| EXERCISE AIM |
Transcribe every row below word for word, keeping each line unchanged.

| Saved entries |
= = = =

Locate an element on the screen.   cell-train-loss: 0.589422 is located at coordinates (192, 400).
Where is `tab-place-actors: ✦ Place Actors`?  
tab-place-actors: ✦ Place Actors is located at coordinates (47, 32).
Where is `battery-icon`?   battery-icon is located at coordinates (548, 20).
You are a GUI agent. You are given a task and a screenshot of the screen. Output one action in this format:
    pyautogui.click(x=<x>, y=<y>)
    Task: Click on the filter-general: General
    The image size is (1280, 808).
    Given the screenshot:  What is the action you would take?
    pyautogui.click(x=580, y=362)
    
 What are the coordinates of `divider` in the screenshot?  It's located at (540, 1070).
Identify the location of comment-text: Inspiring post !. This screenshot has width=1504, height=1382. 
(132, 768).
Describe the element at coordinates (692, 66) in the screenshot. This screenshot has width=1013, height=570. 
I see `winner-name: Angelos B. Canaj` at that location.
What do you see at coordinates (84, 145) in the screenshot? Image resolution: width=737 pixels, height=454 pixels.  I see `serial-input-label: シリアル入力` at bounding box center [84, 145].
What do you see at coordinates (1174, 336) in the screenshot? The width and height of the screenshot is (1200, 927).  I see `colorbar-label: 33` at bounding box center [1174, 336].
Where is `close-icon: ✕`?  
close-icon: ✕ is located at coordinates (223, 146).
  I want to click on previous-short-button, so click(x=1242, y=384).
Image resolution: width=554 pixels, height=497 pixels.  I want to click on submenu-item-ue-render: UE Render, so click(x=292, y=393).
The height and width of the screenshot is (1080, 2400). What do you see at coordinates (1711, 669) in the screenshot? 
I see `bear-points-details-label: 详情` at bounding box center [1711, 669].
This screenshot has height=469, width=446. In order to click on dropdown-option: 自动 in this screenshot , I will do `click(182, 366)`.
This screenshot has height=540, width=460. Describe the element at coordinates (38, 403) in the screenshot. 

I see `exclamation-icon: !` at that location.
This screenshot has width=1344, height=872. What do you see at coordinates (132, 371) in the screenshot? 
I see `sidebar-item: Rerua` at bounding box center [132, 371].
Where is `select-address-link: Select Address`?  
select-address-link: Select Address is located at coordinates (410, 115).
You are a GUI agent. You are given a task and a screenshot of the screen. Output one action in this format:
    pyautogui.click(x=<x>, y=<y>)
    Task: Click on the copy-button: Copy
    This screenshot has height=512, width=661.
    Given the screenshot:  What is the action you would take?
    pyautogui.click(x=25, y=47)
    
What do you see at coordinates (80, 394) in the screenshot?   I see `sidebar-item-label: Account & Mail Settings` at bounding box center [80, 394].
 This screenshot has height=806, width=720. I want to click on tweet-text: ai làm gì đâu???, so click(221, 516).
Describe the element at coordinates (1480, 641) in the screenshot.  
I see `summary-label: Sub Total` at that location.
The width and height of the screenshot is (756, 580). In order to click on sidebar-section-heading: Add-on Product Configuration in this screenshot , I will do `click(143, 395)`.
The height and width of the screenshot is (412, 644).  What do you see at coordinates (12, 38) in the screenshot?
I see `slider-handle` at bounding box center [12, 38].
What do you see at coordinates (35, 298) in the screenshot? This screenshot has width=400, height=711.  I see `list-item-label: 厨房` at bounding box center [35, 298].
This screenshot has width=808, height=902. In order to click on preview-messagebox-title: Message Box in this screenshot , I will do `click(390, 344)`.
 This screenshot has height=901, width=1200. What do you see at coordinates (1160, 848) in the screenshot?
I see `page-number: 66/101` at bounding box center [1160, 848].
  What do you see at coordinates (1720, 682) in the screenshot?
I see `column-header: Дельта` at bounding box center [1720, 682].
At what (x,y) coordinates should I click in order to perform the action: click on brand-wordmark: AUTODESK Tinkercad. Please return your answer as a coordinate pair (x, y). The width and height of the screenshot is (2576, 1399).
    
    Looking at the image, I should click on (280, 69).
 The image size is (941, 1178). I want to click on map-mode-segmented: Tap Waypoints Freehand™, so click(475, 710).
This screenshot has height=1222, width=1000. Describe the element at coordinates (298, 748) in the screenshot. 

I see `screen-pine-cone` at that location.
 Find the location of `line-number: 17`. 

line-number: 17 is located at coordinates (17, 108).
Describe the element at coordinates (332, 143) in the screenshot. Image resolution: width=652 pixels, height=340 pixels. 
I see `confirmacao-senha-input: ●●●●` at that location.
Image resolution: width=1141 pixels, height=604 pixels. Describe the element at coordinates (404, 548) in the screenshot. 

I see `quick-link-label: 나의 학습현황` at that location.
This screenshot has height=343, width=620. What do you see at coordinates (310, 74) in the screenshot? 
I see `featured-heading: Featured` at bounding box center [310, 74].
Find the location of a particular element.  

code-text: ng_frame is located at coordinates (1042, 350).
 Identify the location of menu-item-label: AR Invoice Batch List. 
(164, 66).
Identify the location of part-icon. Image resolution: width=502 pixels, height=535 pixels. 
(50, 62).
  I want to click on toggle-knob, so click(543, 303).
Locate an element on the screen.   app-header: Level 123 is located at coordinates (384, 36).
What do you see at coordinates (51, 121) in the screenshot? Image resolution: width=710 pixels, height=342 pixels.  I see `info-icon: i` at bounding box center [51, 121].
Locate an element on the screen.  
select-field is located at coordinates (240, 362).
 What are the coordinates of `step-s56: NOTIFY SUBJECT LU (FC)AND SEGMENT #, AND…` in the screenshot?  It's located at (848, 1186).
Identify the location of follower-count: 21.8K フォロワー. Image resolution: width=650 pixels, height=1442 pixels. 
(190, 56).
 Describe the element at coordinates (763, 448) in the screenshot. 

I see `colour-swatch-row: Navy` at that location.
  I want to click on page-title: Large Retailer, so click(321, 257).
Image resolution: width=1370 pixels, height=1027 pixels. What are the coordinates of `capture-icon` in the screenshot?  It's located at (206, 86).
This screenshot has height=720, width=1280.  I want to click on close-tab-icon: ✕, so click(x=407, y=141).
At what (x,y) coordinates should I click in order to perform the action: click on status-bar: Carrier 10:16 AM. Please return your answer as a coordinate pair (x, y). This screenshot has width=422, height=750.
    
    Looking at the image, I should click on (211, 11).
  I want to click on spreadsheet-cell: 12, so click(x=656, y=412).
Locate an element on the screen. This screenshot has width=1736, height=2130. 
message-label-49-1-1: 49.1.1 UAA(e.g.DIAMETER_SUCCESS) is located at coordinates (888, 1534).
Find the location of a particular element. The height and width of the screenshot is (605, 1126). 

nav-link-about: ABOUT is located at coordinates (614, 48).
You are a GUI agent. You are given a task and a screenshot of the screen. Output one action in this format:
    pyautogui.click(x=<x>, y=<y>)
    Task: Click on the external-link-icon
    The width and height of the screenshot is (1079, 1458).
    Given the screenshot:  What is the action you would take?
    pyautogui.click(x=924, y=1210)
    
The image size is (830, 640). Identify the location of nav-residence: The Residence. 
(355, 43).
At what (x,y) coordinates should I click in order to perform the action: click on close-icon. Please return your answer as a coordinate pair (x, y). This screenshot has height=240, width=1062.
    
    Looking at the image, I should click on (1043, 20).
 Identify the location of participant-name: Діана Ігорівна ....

= = = =

| YOUR SOLUTION |
Locate an element on the screen.   cell-train-loss: 0.589422 is located at coordinates (192, 400).
Where is `tab-place-actors: ✦ Place Actors`?  
tab-place-actors: ✦ Place Actors is located at coordinates (47, 32).
Where is `battery-icon`?   battery-icon is located at coordinates (548, 20).
You are a GUI agent. You are given a task and a screenshot of the screen. Output one action in this format:
    pyautogui.click(x=<x>, y=<y>)
    Task: Click on the filter-general: General
    The image size is (1280, 808).
    Given the screenshot:  What is the action you would take?
    pyautogui.click(x=580, y=362)
    
 What are the coordinates of `divider` in the screenshot?  It's located at (540, 1070).
Identify the location of comment-text: Inspiring post !. This screenshot has width=1504, height=1382. 
(132, 768).
Describe the element at coordinates (692, 66) in the screenshot. This screenshot has width=1013, height=570. 
I see `winner-name: Angelos B. Canaj` at that location.
What do you see at coordinates (84, 145) in the screenshot? Image resolution: width=737 pixels, height=454 pixels.  I see `serial-input-label: シリアル入力` at bounding box center [84, 145].
What do you see at coordinates (1174, 336) in the screenshot? The width and height of the screenshot is (1200, 927).  I see `colorbar-label: 33` at bounding box center [1174, 336].
Where is `close-icon: ✕`?  
close-icon: ✕ is located at coordinates (223, 146).
  I want to click on previous-short-button, so click(x=1242, y=384).
Image resolution: width=554 pixels, height=497 pixels.  I want to click on submenu-item-ue-render: UE Render, so click(x=292, y=393).
The height and width of the screenshot is (1080, 2400). What do you see at coordinates (1711, 669) in the screenshot? 
I see `bear-points-details-label: 详情` at bounding box center [1711, 669].
This screenshot has height=469, width=446. In order to click on dropdown-option: 自动 in this screenshot , I will do `click(182, 366)`.
This screenshot has height=540, width=460. Describe the element at coordinates (38, 403) in the screenshot. 

I see `exclamation-icon: !` at that location.
This screenshot has width=1344, height=872. What do you see at coordinates (132, 371) in the screenshot? 
I see `sidebar-item: Rerua` at bounding box center [132, 371].
Where is `select-address-link: Select Address`?  
select-address-link: Select Address is located at coordinates (410, 115).
You are a GUI agent. You are given a task and a screenshot of the screen. Output one action in this format:
    pyautogui.click(x=<x>, y=<y>)
    Task: Click on the copy-button: Copy
    This screenshot has height=512, width=661.
    Given the screenshot:  What is the action you would take?
    pyautogui.click(x=25, y=47)
    
What do you see at coordinates (80, 394) in the screenshot?   I see `sidebar-item-label: Account & Mail Settings` at bounding box center [80, 394].
 This screenshot has height=806, width=720. I want to click on tweet-text: ai làm gì đâu???, so click(221, 516).
Describe the element at coordinates (1480, 641) in the screenshot.  
I see `summary-label: Sub Total` at that location.
The width and height of the screenshot is (756, 580). In order to click on sidebar-section-heading: Add-on Product Configuration in this screenshot , I will do `click(143, 395)`.
The height and width of the screenshot is (412, 644).  What do you see at coordinates (12, 38) in the screenshot?
I see `slider-handle` at bounding box center [12, 38].
What do you see at coordinates (35, 298) in the screenshot? This screenshot has width=400, height=711.  I see `list-item-label: 厨房` at bounding box center [35, 298].
This screenshot has width=808, height=902. In order to click on preview-messagebox-title: Message Box in this screenshot , I will do `click(390, 344)`.
 This screenshot has height=901, width=1200. What do you see at coordinates (1160, 848) in the screenshot?
I see `page-number: 66/101` at bounding box center [1160, 848].
  What do you see at coordinates (1720, 682) in the screenshot?
I see `column-header: Дельта` at bounding box center [1720, 682].
At what (x,y) coordinates should I click in order to perform the action: click on brand-wordmark: AUTODESK Tinkercad. Please return your answer as a coordinate pair (x, y). The width and height of the screenshot is (2576, 1399).
    
    Looking at the image, I should click on (280, 69).
 The image size is (941, 1178). I want to click on map-mode-segmented: Tap Waypoints Freehand™, so click(475, 710).
This screenshot has height=1222, width=1000. Describe the element at coordinates (298, 748) in the screenshot. 

I see `screen-pine-cone` at that location.
 Find the location of `line-number: 17`. 

line-number: 17 is located at coordinates (17, 108).
Describe the element at coordinates (332, 143) in the screenshot. Image resolution: width=652 pixels, height=340 pixels. 
I see `confirmacao-senha-input: ●●●●` at that location.
Image resolution: width=1141 pixels, height=604 pixels. Describe the element at coordinates (404, 548) in the screenshot. 

I see `quick-link-label: 나의 학습현황` at that location.
This screenshot has height=343, width=620. What do you see at coordinates (310, 74) in the screenshot? 
I see `featured-heading: Featured` at bounding box center [310, 74].
Find the location of a particular element.  

code-text: ng_frame is located at coordinates (1042, 350).
 Identify the location of menu-item-label: AR Invoice Batch List. 
(164, 66).
Identify the location of part-icon. Image resolution: width=502 pixels, height=535 pixels. 
(50, 62).
  I want to click on toggle-knob, so click(543, 303).
Locate an element on the screen.   app-header: Level 123 is located at coordinates (384, 36).
What do you see at coordinates (51, 121) in the screenshot? Image resolution: width=710 pixels, height=342 pixels.  I see `info-icon: i` at bounding box center [51, 121].
Locate an element on the screen.  
select-field is located at coordinates (240, 362).
 What are the coordinates of `step-s56: NOTIFY SUBJECT LU (FC)AND SEGMENT #, AND…` in the screenshot?  It's located at (848, 1186).
Identify the location of follower-count: 21.8K フォロワー. Image resolution: width=650 pixels, height=1442 pixels. 
(190, 56).
 Describe the element at coordinates (763, 448) in the screenshot. 

I see `colour-swatch-row: Navy` at that location.
  I want to click on page-title: Large Retailer, so click(321, 257).
Image resolution: width=1370 pixels, height=1027 pixels. What are the coordinates of `capture-icon` in the screenshot?  It's located at (206, 86).
This screenshot has height=720, width=1280.  I want to click on close-tab-icon: ✕, so click(x=407, y=141).
At what (x,y) coordinates should I click in order to perform the action: click on status-bar: Carrier 10:16 AM. Please return your answer as a coordinate pair (x, y). This screenshot has width=422, height=750.
    
    Looking at the image, I should click on (211, 11).
  I want to click on spreadsheet-cell: 12, so click(x=656, y=412).
Locate an element on the screen. This screenshot has width=1736, height=2130. 
message-label-49-1-1: 49.1.1 UAA(e.g.DIAMETER_SUCCESS) is located at coordinates (888, 1534).
Find the location of a particular element. The height and width of the screenshot is (605, 1126). 

nav-link-about: ABOUT is located at coordinates (614, 48).
You are a GUI agent. You are given a task and a screenshot of the screen. Output one action in this format:
    pyautogui.click(x=<x>, y=<y>)
    Task: Click on the external-link-icon
    The width and height of the screenshot is (1079, 1458).
    Given the screenshot:  What is the action you would take?
    pyautogui.click(x=924, y=1210)
    
The image size is (830, 640). Identify the location of nav-residence: The Residence. 
(355, 43).
At what (x,y) coordinates should I click in order to perform the action: click on close-icon. Please return your answer as a coordinate pair (x, y). This screenshot has height=240, width=1062.
    
    Looking at the image, I should click on (1043, 20).
 Identify the location of participant-name: Діана Ігорівна ....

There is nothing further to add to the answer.